◆ To do: Give the entries again, exactly as written.

*** Records for the task

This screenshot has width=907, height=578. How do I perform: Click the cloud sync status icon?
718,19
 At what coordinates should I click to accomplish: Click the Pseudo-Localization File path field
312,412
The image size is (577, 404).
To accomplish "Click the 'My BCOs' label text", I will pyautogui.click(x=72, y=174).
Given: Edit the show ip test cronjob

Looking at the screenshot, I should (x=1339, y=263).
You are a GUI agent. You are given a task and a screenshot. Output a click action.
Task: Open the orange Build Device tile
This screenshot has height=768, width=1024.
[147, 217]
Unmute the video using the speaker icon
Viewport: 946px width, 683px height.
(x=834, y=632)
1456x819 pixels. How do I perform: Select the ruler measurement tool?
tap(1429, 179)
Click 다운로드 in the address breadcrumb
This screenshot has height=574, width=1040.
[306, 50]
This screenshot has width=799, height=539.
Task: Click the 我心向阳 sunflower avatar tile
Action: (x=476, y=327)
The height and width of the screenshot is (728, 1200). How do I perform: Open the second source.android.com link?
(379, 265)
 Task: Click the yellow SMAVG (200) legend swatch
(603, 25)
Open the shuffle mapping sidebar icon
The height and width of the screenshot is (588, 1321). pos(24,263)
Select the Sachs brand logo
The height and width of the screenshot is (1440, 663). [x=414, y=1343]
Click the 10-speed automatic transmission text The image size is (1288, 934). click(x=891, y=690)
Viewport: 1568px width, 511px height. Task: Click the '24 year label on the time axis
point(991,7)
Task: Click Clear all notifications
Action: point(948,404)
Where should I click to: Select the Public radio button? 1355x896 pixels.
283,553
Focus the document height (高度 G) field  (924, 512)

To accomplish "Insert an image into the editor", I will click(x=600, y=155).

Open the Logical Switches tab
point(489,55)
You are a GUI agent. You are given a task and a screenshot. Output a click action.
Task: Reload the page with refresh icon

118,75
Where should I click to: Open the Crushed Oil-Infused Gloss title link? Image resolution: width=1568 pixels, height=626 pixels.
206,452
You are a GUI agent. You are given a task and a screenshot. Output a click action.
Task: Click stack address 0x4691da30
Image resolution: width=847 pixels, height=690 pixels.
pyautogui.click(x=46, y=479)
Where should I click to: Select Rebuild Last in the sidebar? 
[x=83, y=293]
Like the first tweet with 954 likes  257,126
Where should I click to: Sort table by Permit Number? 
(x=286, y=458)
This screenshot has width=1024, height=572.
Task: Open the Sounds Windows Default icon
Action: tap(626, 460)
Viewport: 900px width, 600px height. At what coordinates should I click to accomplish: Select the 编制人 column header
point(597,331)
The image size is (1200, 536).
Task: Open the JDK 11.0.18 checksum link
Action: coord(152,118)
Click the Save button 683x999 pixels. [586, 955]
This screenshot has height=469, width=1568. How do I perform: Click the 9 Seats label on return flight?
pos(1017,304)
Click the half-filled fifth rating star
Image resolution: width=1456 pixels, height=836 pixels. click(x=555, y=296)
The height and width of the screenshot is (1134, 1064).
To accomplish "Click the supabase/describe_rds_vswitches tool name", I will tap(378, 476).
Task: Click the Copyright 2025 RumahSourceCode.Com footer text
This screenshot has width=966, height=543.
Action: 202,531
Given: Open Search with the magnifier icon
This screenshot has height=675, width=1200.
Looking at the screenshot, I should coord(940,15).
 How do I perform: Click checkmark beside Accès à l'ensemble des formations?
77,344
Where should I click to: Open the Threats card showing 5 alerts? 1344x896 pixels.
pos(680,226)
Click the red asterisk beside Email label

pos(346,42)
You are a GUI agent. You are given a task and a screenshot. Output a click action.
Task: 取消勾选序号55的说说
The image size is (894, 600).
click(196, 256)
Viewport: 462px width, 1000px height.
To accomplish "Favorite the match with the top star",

******

◆ Written response:
This screenshot has width=907, height=578. How do I perform: Click the cloud sync status icon?
718,19
 At what coordinates should I click to accomplish: Click the Pseudo-Localization File path field
312,412
The image size is (577, 404).
To accomplish "Click the 'My BCOs' label text", I will pyautogui.click(x=72, y=174).
Given: Edit the show ip test cronjob

Looking at the screenshot, I should (x=1339, y=263).
You are a GUI agent. You are given a task and a screenshot. Output a click action.
Task: Open the orange Build Device tile
This screenshot has height=768, width=1024.
[147, 217]
Unmute the video using the speaker icon
Viewport: 946px width, 683px height.
(x=834, y=632)
1456x819 pixels. How do I perform: Select the ruler measurement tool?
tap(1429, 179)
Click 다운로드 in the address breadcrumb
This screenshot has height=574, width=1040.
[306, 50]
This screenshot has width=799, height=539.
Task: Click the 我心向阳 sunflower avatar tile
Action: (x=476, y=327)
The height and width of the screenshot is (728, 1200). How do I perform: Open the second source.android.com link?
(379, 265)
 Task: Click the yellow SMAVG (200) legend swatch
(603, 25)
Open the shuffle mapping sidebar icon
The height and width of the screenshot is (588, 1321). pos(24,263)
Select the Sachs brand logo
The height and width of the screenshot is (1440, 663). [x=414, y=1343]
Click the 10-speed automatic transmission text The image size is (1288, 934). click(x=891, y=690)
Viewport: 1568px width, 511px height. Task: Click the '24 year label on the time axis
point(991,7)
Task: Click Clear all notifications
Action: point(948,404)
Where should I click to: Select the Public radio button? 1355x896 pixels.
283,553
Focus the document height (高度 G) field  (924, 512)

To accomplish "Insert an image into the editor", I will click(x=600, y=155).

Open the Logical Switches tab
point(489,55)
You are a GUI agent. You are given a task and a screenshot. Output a click action.
Task: Reload the page with refresh icon

118,75
Where should I click to: Open the Crushed Oil-Infused Gloss title link? Image resolution: width=1568 pixels, height=626 pixels.
206,452
You are a GUI agent. You are given a task and a screenshot. Output a click action.
Task: Click stack address 0x4691da30
Image resolution: width=847 pixels, height=690 pixels.
pyautogui.click(x=46, y=479)
Where should I click to: Select Rebuild Last in the sidebar? 
[x=83, y=293]
Like the first tweet with 954 likes  257,126
Where should I click to: Sort table by Permit Number? 
(x=286, y=458)
This screenshot has width=1024, height=572.
Task: Open the Sounds Windows Default icon
Action: tap(626, 460)
Viewport: 900px width, 600px height. At what coordinates should I click to accomplish: Select the 编制人 column header
point(597,331)
The image size is (1200, 536).
Task: Open the JDK 11.0.18 checksum link
Action: coord(152,118)
Click the Save button 683x999 pixels. [586, 955]
This screenshot has height=469, width=1568. How do I perform: Click the 9 Seats label on return flight?
pos(1017,304)
Click the half-filled fifth rating star
Image resolution: width=1456 pixels, height=836 pixels. click(x=555, y=296)
The height and width of the screenshot is (1134, 1064).
To accomplish "Click the supabase/describe_rds_vswitches tool name", I will tap(378, 476).
Task: Click the Copyright 2025 RumahSourceCode.Com footer text
This screenshot has width=966, height=543.
Action: 202,531
Given: Open Search with the magnifier icon
This screenshot has height=675, width=1200.
Looking at the screenshot, I should coord(940,15).
 How do I perform: Click checkmark beside Accès à l'ensemble des formations?
77,344
Where should I click to: Open the Threats card showing 5 alerts? 1344x896 pixels.
pos(680,226)
Click the red asterisk beside Email label

pos(346,42)
You are a GUI agent. You are given a task and a screenshot. Output a click action.
Task: 取消勾选序号55的说说
The image size is (894, 600).
click(196, 256)
Viewport: 462px width, 1000px height.
To accomplish "Favorite the match with the top star",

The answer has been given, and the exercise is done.